» **Required action**:
In the data, extract each line that holds the string "card".

» **Records provided**:
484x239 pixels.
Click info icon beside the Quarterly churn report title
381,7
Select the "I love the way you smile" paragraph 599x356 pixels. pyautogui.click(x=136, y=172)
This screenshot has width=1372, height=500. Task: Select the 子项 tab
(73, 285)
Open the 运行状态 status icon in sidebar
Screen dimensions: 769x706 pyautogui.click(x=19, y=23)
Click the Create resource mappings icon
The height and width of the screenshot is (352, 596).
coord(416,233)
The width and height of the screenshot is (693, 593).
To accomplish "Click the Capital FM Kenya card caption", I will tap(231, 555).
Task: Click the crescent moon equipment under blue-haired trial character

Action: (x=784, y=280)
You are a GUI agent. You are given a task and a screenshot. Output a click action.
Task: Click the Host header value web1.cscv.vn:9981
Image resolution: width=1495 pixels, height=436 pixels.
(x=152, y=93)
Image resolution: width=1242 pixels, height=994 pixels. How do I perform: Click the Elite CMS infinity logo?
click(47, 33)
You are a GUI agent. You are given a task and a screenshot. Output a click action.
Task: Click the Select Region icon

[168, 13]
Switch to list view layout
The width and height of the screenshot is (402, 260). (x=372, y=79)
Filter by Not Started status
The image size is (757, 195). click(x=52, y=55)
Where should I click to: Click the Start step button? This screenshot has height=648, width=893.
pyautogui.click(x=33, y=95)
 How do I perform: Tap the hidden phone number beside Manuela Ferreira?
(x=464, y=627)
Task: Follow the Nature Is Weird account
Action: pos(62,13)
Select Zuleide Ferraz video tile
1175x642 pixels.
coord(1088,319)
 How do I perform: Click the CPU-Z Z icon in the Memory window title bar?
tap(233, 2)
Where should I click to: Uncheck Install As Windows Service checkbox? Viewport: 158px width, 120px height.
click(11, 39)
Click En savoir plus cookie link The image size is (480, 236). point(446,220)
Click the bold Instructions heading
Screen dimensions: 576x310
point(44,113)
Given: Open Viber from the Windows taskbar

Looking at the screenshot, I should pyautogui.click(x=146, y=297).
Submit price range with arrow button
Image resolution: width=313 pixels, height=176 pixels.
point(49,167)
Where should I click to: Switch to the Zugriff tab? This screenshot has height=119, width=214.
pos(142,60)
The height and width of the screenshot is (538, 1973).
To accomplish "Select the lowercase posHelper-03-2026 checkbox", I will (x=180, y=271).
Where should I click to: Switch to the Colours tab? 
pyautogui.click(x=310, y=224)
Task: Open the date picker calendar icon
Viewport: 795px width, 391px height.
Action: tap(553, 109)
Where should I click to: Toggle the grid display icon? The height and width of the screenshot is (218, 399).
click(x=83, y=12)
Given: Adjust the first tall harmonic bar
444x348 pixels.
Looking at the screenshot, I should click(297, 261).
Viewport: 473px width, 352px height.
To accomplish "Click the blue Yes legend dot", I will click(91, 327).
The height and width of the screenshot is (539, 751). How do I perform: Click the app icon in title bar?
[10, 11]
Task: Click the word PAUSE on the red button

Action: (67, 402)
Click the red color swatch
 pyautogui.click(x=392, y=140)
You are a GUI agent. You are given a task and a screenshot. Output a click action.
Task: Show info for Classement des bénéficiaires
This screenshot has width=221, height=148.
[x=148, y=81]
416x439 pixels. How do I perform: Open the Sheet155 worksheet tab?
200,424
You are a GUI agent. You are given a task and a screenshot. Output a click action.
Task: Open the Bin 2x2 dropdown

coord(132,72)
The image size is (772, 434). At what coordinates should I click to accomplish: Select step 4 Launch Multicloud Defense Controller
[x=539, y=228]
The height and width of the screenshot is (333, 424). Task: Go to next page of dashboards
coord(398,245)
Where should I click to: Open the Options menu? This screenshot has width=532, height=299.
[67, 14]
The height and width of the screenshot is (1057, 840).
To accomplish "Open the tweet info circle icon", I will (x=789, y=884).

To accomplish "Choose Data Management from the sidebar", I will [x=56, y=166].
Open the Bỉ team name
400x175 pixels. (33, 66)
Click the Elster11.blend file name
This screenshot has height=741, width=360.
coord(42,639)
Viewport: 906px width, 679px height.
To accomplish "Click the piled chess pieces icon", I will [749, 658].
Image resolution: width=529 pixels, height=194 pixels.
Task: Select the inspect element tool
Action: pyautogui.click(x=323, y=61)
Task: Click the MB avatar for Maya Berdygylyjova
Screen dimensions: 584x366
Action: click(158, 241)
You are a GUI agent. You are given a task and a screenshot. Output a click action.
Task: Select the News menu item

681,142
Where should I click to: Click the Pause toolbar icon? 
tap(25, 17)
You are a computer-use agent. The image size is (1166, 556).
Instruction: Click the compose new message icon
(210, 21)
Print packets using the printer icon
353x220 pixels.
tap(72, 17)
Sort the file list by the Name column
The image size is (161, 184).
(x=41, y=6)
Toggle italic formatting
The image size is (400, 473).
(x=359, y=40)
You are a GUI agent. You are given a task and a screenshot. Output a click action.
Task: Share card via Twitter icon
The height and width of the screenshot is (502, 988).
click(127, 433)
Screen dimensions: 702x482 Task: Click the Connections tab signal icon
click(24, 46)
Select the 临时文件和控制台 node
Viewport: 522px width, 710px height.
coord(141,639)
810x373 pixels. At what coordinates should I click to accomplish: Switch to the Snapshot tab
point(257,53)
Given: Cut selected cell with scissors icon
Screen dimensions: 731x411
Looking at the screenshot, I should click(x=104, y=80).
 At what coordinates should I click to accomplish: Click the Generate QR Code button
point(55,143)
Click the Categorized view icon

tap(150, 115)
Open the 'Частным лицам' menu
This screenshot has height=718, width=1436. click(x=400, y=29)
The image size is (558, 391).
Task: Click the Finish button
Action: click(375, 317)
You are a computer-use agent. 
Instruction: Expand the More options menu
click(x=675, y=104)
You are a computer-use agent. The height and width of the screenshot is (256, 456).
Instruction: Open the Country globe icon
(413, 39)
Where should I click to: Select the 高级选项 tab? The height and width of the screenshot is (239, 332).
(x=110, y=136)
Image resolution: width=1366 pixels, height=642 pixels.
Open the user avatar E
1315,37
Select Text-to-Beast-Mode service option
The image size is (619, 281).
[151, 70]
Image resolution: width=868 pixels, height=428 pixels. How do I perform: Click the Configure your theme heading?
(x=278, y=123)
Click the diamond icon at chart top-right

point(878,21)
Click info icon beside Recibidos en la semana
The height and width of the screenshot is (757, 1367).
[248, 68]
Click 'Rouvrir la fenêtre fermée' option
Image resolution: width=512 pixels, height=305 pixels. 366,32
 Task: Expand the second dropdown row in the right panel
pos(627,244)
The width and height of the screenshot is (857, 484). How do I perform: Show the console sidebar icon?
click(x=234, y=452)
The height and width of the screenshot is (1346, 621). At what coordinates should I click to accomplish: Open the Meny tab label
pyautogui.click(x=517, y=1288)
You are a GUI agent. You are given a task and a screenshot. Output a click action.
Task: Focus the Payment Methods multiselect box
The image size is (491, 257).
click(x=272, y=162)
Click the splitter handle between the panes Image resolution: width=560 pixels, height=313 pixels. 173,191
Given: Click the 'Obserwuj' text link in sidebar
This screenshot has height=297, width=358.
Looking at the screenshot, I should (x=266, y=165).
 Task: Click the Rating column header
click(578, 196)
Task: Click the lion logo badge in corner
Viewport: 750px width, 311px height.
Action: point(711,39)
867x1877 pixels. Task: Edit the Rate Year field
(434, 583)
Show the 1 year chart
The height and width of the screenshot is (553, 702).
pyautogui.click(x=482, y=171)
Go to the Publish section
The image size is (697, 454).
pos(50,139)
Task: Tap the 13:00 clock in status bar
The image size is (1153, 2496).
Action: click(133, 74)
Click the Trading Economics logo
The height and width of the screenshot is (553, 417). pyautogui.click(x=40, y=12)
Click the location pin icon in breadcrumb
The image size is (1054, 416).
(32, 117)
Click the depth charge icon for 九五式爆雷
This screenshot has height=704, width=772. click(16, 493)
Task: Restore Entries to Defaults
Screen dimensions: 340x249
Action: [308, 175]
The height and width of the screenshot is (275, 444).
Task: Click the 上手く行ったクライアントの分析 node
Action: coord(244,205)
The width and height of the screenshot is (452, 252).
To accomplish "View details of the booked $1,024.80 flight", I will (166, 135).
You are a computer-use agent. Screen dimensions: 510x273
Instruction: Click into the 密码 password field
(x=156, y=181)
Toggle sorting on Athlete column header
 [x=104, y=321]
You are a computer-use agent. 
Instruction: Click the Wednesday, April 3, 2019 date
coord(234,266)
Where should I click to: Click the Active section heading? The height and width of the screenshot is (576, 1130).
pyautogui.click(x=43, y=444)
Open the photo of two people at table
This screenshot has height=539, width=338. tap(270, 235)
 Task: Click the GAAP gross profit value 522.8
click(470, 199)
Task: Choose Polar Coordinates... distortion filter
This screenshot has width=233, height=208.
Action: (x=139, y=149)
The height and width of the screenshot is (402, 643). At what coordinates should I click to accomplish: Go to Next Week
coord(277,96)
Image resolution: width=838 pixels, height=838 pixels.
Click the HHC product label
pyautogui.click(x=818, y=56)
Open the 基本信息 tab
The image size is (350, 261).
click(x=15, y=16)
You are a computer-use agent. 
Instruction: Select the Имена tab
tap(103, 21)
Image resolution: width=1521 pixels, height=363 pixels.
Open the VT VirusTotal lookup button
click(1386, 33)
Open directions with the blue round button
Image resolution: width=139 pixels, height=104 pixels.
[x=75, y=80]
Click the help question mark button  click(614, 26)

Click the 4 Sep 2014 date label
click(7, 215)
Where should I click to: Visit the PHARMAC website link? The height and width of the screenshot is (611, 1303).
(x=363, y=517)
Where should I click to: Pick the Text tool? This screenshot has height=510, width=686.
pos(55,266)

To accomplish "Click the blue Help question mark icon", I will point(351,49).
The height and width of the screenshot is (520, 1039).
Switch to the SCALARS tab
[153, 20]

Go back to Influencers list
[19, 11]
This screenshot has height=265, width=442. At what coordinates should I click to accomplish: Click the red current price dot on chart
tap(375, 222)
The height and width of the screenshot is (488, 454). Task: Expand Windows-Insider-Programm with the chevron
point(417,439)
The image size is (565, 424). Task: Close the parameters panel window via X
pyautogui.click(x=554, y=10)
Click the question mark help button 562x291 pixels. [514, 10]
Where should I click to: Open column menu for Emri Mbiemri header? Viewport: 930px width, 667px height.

» **Problem solution**:
To accomplish "Click the Capital FM Kenya card caption", I will tap(231, 555).
Task: Share card via Twitter icon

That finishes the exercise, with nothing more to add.